大型連休とは縁のない生活になったけれど、毎日の中になんとなく「連休♪」の雰囲気が忍び込んでくる。
この街では、毎日正午になると地域のあちこちに立っているスピーカーから「市の歌」のメロディが流れてくる。(夕方17:00には別の曲が流れる)
それが、4月29日から「こいのぼり」のメロディになった。
毎年この時期には河原でこいのぼりフェスティバルが行われる。
名産の、アジの開きの形をした「アジ開きのぼり」も。
一昨年は夫と見に来た。
去年は五月を楽しむゆとりはなかった。
今年は河原には下りず、橋の上から写真を撮った。風がわりと強かったので、こいのぼりたちは見事に高く泳いでいた。
この写真の次の晩から、風は強いどころではなく凄まじく吹き荒れた。風が強くなり始めた夕方、バス通りを歩いていたら、突然大きな音がして、見ると廃業した店の二階の羽目板がはずれて落ちるところだった。
私が歩いていたのは道の反対側だったけれど、その店の側を歩いていたらぶつかったかもしれない、と思った。見ると、ほかにもぶらぶらしている羽目板が何枚かあり、一枚は完全にひっくり返って、一箇所だけで留まっているように見えた。
人が住んでいるようには見えなかった。中に人がいたら、あの音に気付くんじゃないだろうか。

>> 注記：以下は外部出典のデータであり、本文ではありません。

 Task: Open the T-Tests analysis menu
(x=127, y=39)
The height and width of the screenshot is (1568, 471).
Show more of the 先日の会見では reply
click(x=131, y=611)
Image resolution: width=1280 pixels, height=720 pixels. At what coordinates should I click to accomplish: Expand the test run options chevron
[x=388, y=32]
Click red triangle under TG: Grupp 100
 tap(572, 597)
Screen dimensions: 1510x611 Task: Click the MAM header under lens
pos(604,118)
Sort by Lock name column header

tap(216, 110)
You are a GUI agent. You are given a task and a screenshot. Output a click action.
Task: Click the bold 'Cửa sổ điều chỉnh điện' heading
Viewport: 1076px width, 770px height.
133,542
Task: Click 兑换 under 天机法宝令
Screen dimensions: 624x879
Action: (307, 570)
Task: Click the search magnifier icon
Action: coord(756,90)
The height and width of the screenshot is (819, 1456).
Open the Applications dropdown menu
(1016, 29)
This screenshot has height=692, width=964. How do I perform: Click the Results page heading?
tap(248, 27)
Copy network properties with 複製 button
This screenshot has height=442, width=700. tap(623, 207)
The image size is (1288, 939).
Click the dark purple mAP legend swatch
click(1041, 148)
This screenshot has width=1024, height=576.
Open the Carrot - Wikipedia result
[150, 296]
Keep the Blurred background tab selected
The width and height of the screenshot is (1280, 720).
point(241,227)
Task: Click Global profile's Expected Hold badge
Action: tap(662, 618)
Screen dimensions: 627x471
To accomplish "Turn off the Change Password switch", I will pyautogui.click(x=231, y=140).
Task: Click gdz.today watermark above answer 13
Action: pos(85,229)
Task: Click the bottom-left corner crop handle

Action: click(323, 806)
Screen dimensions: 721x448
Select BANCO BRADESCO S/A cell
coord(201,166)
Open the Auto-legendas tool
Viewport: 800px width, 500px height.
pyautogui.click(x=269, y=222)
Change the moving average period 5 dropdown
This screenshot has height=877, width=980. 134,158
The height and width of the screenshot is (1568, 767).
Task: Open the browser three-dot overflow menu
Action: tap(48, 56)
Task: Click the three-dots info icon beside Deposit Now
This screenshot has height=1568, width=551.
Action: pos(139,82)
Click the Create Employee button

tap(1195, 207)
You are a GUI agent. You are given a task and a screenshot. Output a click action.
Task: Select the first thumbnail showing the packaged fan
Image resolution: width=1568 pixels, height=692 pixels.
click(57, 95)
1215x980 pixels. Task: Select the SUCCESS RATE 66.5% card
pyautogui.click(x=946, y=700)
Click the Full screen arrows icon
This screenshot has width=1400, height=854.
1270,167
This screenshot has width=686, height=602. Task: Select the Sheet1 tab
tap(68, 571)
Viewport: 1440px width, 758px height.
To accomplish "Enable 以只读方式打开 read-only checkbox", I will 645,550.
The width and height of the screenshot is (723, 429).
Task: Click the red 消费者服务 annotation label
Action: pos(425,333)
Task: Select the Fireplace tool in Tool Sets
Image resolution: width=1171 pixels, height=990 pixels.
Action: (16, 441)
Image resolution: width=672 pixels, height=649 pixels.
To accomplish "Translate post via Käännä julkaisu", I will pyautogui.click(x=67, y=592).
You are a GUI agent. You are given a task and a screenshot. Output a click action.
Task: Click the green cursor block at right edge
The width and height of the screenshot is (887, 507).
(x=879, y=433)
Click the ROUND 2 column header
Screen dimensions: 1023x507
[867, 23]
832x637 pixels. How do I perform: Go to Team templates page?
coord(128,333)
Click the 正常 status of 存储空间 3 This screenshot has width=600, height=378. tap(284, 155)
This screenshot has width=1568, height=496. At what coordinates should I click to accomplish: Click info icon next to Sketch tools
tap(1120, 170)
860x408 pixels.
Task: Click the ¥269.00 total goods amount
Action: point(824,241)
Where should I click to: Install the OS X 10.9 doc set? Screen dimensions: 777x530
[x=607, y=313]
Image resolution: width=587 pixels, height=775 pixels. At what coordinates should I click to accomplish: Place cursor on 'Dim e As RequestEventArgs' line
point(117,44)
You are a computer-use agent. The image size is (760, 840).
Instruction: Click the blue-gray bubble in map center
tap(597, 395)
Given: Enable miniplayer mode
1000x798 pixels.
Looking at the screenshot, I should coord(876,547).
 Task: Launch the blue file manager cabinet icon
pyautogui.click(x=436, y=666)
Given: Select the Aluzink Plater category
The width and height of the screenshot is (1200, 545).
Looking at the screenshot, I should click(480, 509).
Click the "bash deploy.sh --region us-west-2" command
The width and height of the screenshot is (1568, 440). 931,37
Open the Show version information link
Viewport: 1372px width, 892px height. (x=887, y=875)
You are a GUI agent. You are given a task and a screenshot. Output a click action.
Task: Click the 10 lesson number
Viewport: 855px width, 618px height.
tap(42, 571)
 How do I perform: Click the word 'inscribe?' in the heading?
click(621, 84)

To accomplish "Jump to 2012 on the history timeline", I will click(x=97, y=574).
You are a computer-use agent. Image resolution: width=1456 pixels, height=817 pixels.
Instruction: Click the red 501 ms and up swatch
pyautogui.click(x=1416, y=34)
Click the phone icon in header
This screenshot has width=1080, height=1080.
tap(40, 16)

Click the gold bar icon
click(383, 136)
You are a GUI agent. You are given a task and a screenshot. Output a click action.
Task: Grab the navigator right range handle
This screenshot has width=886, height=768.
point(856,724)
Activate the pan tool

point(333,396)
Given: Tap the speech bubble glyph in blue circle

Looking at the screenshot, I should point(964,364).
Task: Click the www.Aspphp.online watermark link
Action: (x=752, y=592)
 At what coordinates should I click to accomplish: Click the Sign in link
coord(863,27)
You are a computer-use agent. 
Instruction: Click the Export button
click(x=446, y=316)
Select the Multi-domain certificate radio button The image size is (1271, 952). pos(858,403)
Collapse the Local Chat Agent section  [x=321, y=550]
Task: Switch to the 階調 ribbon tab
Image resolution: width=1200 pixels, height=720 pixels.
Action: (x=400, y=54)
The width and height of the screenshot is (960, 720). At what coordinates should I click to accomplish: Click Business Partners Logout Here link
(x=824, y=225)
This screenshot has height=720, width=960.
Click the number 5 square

目の前のバス通りは車もけっこう通る。危ない、と思った。
そこからさほど遠くないところに消防署があり、そこで羽目板の飛んだ家があること、はずれそうな板が他にもあることを知らせた。
こういうとき消防署に来てよかったですか、どこに言うのがいいでしょうか、と聞くと「消防署でいいですよ。必要なら我々が関係の役所などに連絡します」と言ってくれた。
場所を説明して、対応します、と言ってもらえて、名前と連絡先を告げて帰った。
次の日、気になって買い物ついでに見てみると、外れかけの羽目板がロープで縛ってあった。
その次の日、全体が別の板で覆われていた。
ああ良かった。
今日は曇り。風もさほど強くない。こいのぼりは昨日で終わり、今頃はたたまれてどこかにしまってあるのだろう。